The resignation follows disagreement over a planned sale of a quarter of state-owned utility DONG Energy to a group of investors led by Goldman Sachs for an estimated eight billion Danish kroner (1.07 billion euros).

The Socialist People’s Party, a left-wing party, has been in a centre-left minority government made up of a coalition between the SF, the Social Democrats and the Danish Social Liberal Party since October 3, 2011.

For Danish journalist Anders Høeg Lammers the coalition government, stretched across the political spectrum, “has been implementing more or less the same economic policies as the former government (liberal-conservative) would have wanted.
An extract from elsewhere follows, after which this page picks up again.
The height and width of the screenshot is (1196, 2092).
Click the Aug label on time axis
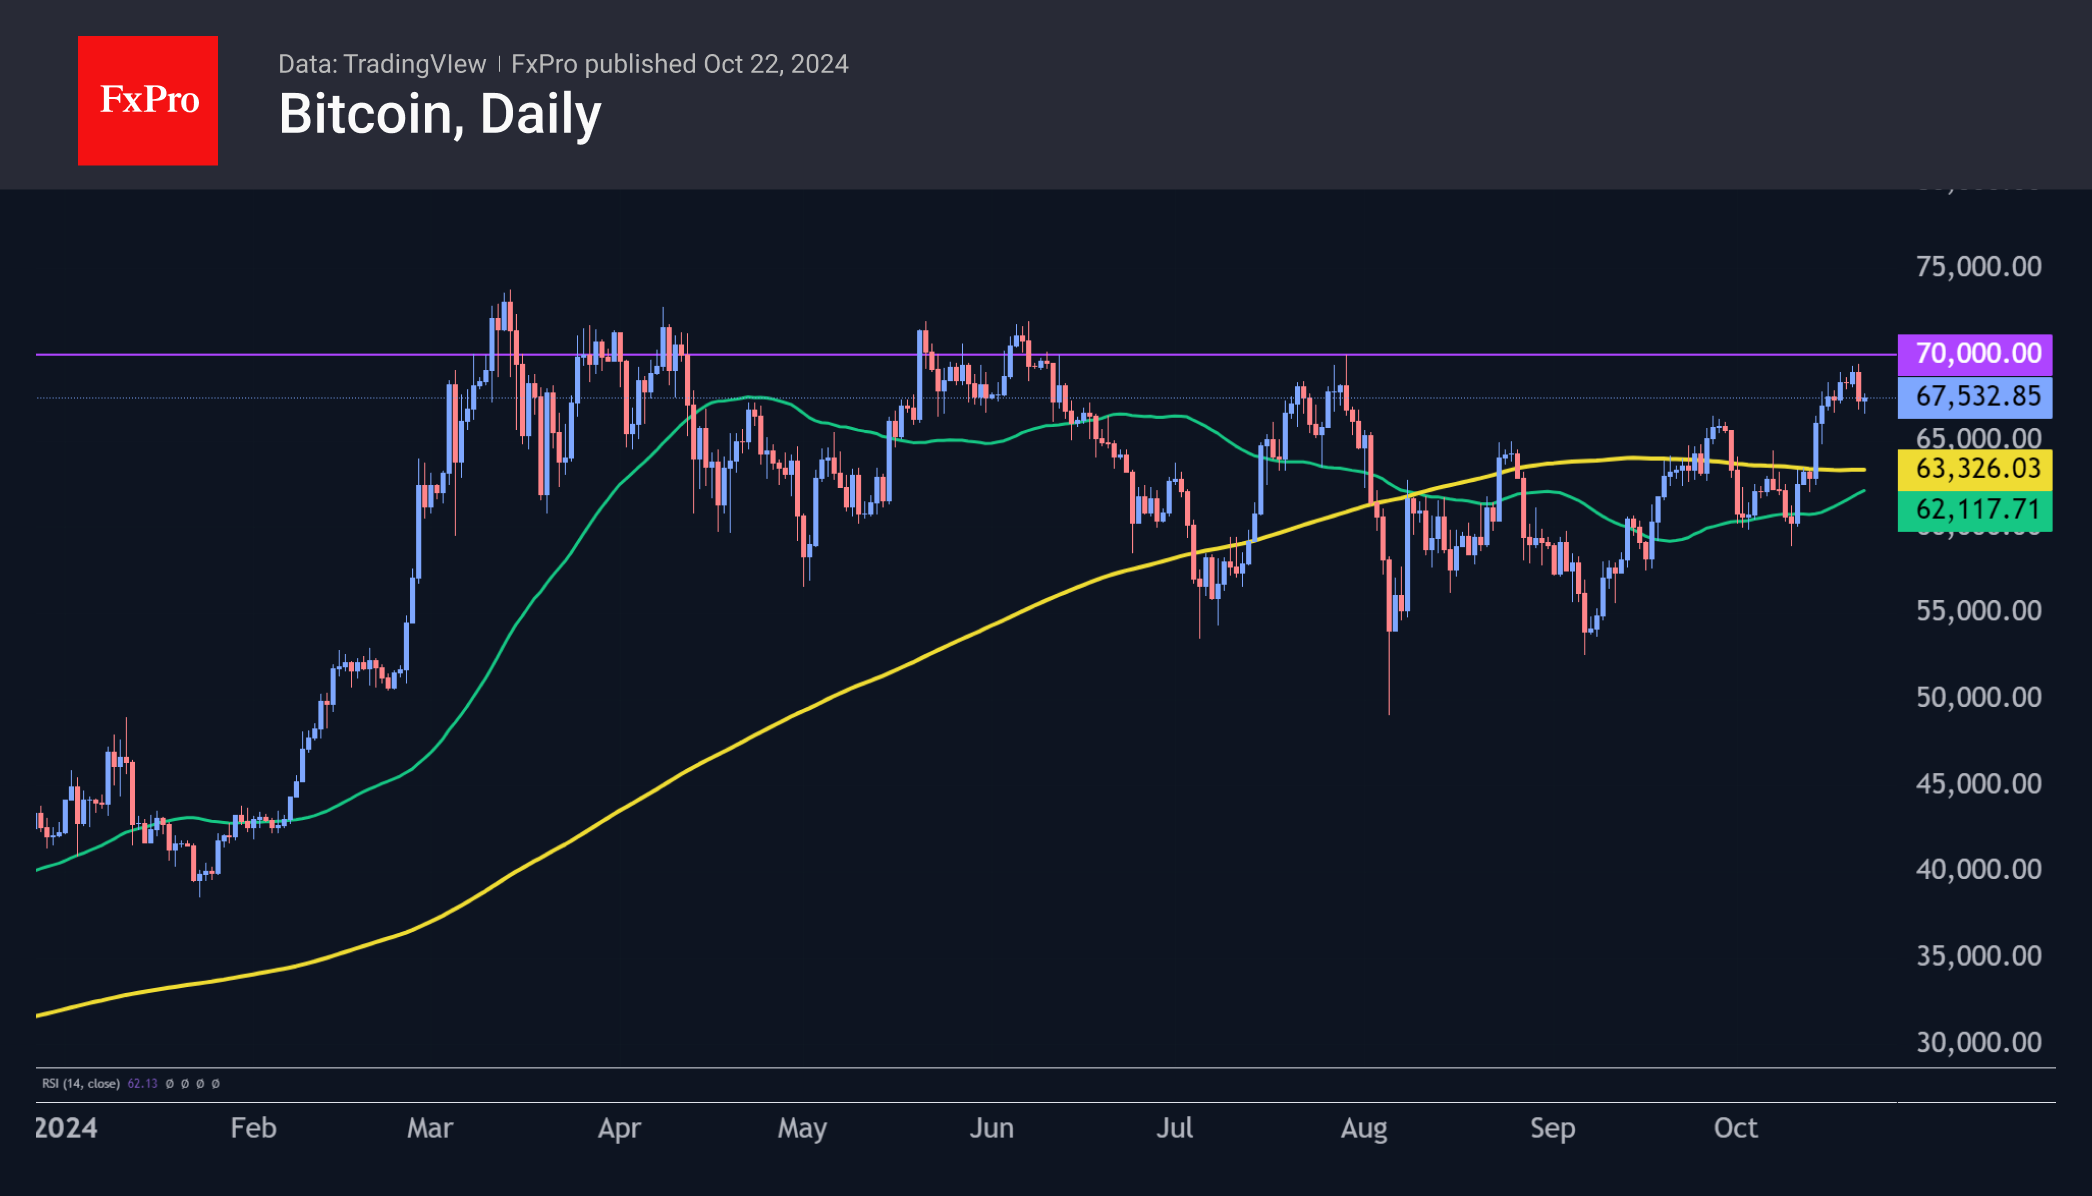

The Socialist Party has time and time again been ‘forced’ to vote for and implement policies that goes against the party’s core.” This has antagonised voters and MPs alike.

“With the government about to sell 19% of Dong’s shares to Goldman Sachs, enough was enough for some of the key party members of the Socialist Folks Party and they refused to vote for it,” Lammers told euronews by email. “As a consequence, their leader stepped down and took her party out of the government.”
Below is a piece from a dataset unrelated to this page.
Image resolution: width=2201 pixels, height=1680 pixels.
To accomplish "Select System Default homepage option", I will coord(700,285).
"The selling of Dong is what broke the camel's back"

“The selling of Dong is what broke the camel’s back,” Lammers says. “During an extraordinary meeting on Wednesday night, key SF MPs stepped from their positions and SF ministers refused to answer whether the party should stay in government or not.”

Facing her party’s revolt, SF chairwoman Annette Vilhelmsen, who was until today the Minister for Integration and Social Affairs, stepped down “because she couldn’t gather the party behind her.”

“It’s a power game. In every way. I tried to gather the party and I don’t think that it’s a secret the Dong case has been very important – not only for the SF,” Vilhelmsen declared. She will, however, remain an MP.

Reshuffling in sight?

On January 29 around 2,500 demonstrators marched in the streets of Copenhagen against the partial DONG sale, the Copenhagen Post reports. An online petition against the sale gathered more than 196,145 signatures.

According to Reuters, the resignation does not necessarily mean the government, which also consists of the Social Liberal Party and Prime Minister Helle Thorning-Schmidt’s Social Democrats, will step down. Unconfirmed reports in Danish media say there will not be an election, but a government reshuffle.

“Denmark is almost always ruled by minority governments,” Lammers explains, “this one simply just got one party smaller.” The SF has 16 MP in the Folketing, the Danish national assembly, and had originally 6 ministers in the coalition. It was the first government the SF has been a part of since its inception in 1959.